Hoffentlich war nichts außer der gebrochenen Rippe. Lara atmete tief durch. War Fiona verrückt geworden? Mit ihrem Wagen in Elisabeths hineinzurasen wie in einem Road Movie? War sie so eifersüchtig auf Elisabeth? Nie hätte Lara das für möglich gehalten.
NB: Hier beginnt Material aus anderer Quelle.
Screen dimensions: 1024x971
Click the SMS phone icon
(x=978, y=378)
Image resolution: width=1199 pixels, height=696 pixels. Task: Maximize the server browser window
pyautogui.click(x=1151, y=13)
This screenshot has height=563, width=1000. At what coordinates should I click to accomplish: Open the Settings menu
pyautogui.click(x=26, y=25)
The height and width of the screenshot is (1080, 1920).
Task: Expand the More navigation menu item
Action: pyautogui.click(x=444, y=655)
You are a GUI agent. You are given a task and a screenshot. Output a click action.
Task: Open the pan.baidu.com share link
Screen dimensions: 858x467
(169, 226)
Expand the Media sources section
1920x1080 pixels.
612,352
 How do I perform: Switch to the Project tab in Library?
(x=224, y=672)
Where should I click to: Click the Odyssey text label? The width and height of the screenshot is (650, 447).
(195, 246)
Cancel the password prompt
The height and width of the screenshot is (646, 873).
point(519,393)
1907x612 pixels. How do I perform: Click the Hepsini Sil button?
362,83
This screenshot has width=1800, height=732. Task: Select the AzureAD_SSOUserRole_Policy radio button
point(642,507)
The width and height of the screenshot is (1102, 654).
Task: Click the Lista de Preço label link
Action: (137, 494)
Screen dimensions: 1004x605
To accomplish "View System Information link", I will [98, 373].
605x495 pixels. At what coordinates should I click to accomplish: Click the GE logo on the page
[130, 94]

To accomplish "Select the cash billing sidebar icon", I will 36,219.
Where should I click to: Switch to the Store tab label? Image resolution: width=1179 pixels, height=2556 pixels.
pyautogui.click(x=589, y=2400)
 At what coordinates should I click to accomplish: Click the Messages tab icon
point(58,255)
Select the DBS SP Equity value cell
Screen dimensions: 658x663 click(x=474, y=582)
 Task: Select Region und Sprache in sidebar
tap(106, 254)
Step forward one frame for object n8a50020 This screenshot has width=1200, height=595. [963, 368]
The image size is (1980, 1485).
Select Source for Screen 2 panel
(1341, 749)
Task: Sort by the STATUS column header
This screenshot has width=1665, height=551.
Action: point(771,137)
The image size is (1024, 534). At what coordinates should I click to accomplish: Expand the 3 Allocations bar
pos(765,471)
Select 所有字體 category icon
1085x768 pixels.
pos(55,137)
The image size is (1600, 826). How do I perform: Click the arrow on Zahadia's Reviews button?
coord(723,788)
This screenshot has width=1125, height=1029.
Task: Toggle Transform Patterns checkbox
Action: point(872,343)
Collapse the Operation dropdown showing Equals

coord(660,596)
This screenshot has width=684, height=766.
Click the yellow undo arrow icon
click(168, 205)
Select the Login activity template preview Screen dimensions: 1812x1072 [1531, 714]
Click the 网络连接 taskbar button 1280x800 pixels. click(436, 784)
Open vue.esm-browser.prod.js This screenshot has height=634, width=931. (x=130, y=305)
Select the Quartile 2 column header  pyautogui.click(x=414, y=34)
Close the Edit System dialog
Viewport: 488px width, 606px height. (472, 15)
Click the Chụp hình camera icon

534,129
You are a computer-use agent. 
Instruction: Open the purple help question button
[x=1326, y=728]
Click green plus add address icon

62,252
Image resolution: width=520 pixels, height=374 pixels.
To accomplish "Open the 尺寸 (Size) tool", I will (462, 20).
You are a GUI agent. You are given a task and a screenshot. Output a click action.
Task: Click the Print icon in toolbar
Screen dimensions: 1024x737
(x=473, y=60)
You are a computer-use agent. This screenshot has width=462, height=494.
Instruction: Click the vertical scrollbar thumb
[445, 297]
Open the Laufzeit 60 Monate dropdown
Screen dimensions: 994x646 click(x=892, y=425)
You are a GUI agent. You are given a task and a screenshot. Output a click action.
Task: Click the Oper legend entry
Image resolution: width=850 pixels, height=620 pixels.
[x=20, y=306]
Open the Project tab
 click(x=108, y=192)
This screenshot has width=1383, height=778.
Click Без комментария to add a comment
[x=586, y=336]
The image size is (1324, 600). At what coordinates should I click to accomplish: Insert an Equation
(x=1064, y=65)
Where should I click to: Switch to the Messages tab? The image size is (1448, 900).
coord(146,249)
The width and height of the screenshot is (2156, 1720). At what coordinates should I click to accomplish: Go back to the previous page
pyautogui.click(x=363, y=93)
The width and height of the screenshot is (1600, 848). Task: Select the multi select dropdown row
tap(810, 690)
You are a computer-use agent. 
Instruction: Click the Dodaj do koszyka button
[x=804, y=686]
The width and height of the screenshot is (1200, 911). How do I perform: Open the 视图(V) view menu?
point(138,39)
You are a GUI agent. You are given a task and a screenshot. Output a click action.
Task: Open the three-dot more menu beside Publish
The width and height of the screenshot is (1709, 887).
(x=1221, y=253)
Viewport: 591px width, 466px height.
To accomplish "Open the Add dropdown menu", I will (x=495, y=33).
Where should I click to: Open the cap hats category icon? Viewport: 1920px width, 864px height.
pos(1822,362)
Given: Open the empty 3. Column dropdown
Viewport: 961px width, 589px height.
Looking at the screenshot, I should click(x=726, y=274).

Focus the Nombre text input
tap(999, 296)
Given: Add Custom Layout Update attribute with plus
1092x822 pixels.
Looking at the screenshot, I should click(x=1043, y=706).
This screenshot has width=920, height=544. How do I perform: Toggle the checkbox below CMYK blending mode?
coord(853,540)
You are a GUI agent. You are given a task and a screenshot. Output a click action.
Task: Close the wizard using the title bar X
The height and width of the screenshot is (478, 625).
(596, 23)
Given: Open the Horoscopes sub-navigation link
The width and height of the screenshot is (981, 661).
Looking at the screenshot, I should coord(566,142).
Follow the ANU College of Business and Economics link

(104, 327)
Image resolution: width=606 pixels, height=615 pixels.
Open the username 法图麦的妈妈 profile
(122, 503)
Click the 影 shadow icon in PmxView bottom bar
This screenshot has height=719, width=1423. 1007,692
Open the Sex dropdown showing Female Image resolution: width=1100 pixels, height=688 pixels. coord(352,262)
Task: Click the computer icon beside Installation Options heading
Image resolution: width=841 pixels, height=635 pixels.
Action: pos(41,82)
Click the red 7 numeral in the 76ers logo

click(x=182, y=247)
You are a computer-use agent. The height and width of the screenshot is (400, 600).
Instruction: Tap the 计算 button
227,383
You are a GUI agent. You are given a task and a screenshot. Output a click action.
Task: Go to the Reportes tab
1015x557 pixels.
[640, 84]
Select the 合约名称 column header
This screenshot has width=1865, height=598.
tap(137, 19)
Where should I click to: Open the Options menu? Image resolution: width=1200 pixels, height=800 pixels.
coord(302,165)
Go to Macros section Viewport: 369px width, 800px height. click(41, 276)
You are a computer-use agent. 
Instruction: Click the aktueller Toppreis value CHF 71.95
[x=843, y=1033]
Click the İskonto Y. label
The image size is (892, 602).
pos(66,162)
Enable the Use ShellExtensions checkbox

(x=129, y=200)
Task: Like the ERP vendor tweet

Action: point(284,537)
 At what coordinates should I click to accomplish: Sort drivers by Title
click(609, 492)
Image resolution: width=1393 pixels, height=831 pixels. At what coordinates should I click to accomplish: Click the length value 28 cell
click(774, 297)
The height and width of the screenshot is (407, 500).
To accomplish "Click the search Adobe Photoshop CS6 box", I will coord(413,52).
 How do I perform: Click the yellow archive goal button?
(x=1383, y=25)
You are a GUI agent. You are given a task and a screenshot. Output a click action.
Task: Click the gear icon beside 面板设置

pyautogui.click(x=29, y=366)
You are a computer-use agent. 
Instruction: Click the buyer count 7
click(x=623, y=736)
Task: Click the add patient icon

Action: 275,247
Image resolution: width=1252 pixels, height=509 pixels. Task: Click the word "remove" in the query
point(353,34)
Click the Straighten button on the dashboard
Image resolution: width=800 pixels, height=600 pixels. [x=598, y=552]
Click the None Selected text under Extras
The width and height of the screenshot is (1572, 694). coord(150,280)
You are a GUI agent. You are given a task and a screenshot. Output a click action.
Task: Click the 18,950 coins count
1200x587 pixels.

Sie hätte überhaupt niemals gedacht, dass es so schlimm werden könnte. Es war alles so gut gelaufen in letzter Zeit. Sie hatte zwar noch gezögert, Elisabeths Antrag anzunehmen, aber sie hatte sich schon hin und wieder mit dem Gedanken beschäftigt. Es war nicht das Schlechteste, mit einer erfolgreichen Anwältin verheiratet zu sein. Es gab sicher viele Frauen, die sich das wünschten.
»Ist hier eine Frau Maur?« Eine Schwester trat aus den Ambulanzräumen heraus und schaute sich suchend um.
»Ich . . .«, Lara stand auf, »bin Lara Maur.«
Die Schwester blickte etwas überrascht auf ihr Abendkleid. In dieser sterilen Atmosphäre des Krankenhauses wirkte es wie ein unerklärlicher Fremdkörper aus einer anderen Welt. »Kommen Sie bitte mit«, sagte die Schwester und drehte sich um.
Lara folgte ihr schnell hinein. Sie musste das Kleid mit den Händen hochhalten, damit sie nicht darüber stolperte. Sie kam sich vor wie eine Prinzessin, die plötzlich im falschen Film gelandet war.
»Lara . . .« Fiona lag blass in einem Bett. Ihr Oberkörper war nackt und mit einem Verband umwickelt, der ihn fast ganz bedeckte.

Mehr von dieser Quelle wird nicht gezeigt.